I'll sit by the fire and read. Perhaps I'll write in the journal Anna gave me with the beautiful fountain pen from Lynn, wearing my new lambswool scarf from her. Anna also gave me a gorgeous hooked rug from Tatamagouche, Nova Scotia, and Sam a special pillow that's supposed to help with sleep - how well they know me. The hamster, now called Little Hamlet the Fearless, was the best present for the boys. When they got home with him in his big plastic house, he was the source of much interest from Naan the cat. "Oh thank you for bringing me this delicious snack!" Sam said in Naan's voice. "Just how do I get the wrapping off?" 

For many years, we always had guests - my parents or other relatives, people we called homeless waifs, who needed a friendly place at Xmas. But recently, just us. Though it was so low-key, I still find it stressful, hoping everyone is content and full. Anna was thrilled with her Christi Belcourt print, and Sam, who loved his visit to Ireland years ago, with his W.B. Yeats framed poem - "Tread softly, for you tread on my dreams." Thomas spent much time assembling a Lego Titanic with a million little pieces - it said "For 6 up," what a joke! - and the Playmobil rescue centre with helicopter and boat. There wasn't a single argument about anything. The boys played quietly for what seemed like hours. The fire made us all overheated. Dinner was wonderful. It was all the best.

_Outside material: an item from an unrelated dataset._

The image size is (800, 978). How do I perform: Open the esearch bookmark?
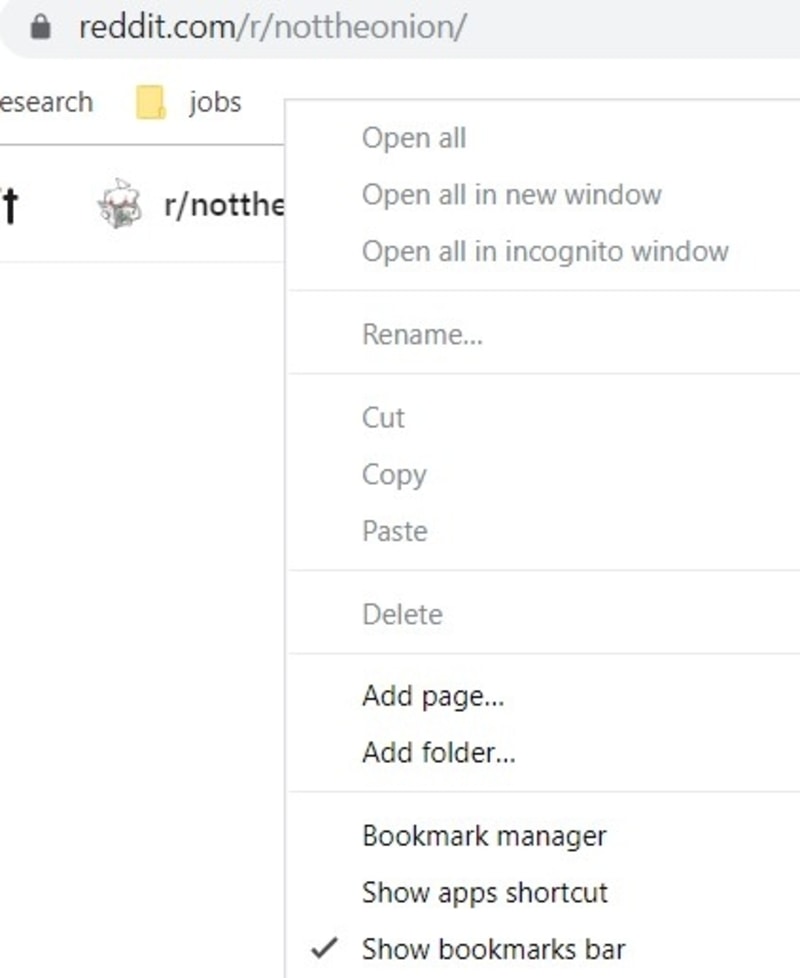click(x=47, y=101)
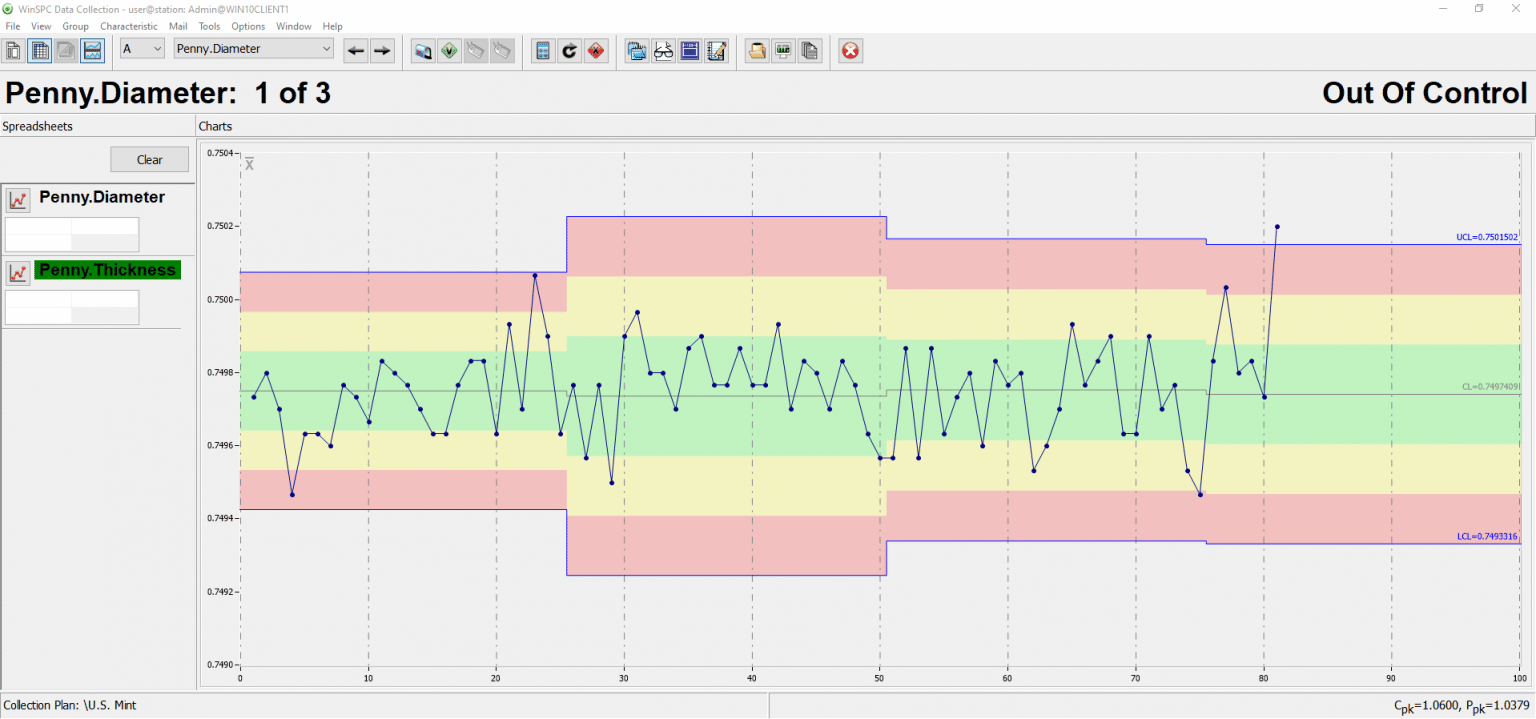Open the Penny.Diameter characteristic dropdown
Viewport: 1536px width, 719px height.
[254, 49]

Except for Sam, who had another friend in the bar industry commit suicide recently. There's an epidemic, my kids told me, of opiate overdoses and suicides, particularly now, as everything shuts down again and it all seems hopeless. It is a harsh, cruel time for many on our already burdened planet. 

Today, resting, solitary, sneezing, making two big vats of turkey soup. I took poor Robin, isolating in his suite, a plate of our Xmas dinner and today will bring him some soup. I took down almost everything Christmassy; when it's over, I can't wait to put it all away and now there are no children here to object. Thanks to the stars for the James Webb telescope that just launched; for the life of Desmond Tutu. For family. For health. Above all, right now on our battered planet, for hope, and health. 

Before the chaos ... 
Ready for the feast
The chaos - Hamlet's house
Assembling the rescue centre
Little Hamlet the Fearless.

Anna as always had brought two huge loads of laundry, so after everyone else had gone, she stayed behind until it was dry. We sat by the fire as she meticulously folded stacks of t-shirts and pants and rolled countless pairs of socks, and we talked. No, THAT was the best present. We disagree about a few things, largely because I love Canada and though she does too, she will not forgive its sins. "Do you have any idea what people in South America think about Canadian mining companies?" she asked. Yes I do and I prefer not to think about it. 

My daughter has a conscience and a heart as wide as a house. What a blessing.

Friday, December 24, 2021

it's looking a lot like Covid

So - everything here up in the air, right now. My top floor tenant Robin, who came home a week ago from nearly 3 weeks in London, took one of my home Covid tests, and it was positive. He then had a more official PCR test and is awaiting the results. He has no symptoms, and he and I have not been dancing together, no spewing droplets here, but he does live in my house. 

Sam is nervous and does not want to come until we know Robin's status. He was due to come over this afternoon bringing various things we need, including a cage for - yes! - Hamlet the hamster. When I got to the pet store at noon, I learned they'd sold 5 hamsters already this morning, and I bought the last! Thank heavens I got there in time. He's happily ensconced in a temporary cage with seeds, water, a cardboard house, and a toilet roll to chew. 

Not a creature was stirring, not even a mouse ... except Hamlet.

Anna is sanguine about the risks, as am I - we both assume we'll all get this thing at some point. She was extremely busy yesterday preparing big meals for scores of Indigenous elders. Sam came to help her. I am very proud of my children. 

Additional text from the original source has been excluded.